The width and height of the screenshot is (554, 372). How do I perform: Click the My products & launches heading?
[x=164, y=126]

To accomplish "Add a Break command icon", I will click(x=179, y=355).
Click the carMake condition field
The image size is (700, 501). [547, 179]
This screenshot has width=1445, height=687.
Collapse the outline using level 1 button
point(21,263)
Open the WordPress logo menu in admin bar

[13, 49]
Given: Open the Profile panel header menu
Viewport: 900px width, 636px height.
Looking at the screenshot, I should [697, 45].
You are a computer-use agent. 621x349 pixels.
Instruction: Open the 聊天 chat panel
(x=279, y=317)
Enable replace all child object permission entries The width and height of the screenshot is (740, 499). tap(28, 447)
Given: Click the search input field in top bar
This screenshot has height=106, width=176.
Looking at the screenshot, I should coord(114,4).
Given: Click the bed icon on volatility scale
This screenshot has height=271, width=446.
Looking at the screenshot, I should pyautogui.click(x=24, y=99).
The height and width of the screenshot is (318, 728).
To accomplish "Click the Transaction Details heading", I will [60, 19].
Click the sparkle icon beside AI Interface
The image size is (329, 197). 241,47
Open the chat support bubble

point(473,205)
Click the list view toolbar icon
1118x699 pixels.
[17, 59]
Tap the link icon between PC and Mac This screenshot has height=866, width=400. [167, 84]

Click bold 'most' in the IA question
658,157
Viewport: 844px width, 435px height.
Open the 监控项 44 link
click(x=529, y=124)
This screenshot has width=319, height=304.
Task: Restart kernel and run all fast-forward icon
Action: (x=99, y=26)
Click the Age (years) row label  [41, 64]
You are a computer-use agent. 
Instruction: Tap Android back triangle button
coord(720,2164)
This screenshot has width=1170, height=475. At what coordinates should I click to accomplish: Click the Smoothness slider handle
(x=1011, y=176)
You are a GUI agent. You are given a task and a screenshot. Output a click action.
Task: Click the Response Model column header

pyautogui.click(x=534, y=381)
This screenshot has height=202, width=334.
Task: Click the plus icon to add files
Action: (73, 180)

=-=-=-=-=

TASK ITEM: Copy out every line of the entries where the string "computer" shows up.

OUTPUT BELOW:
You are a computer-use agent. 621x349 pixels.
You are a computer-use agent. 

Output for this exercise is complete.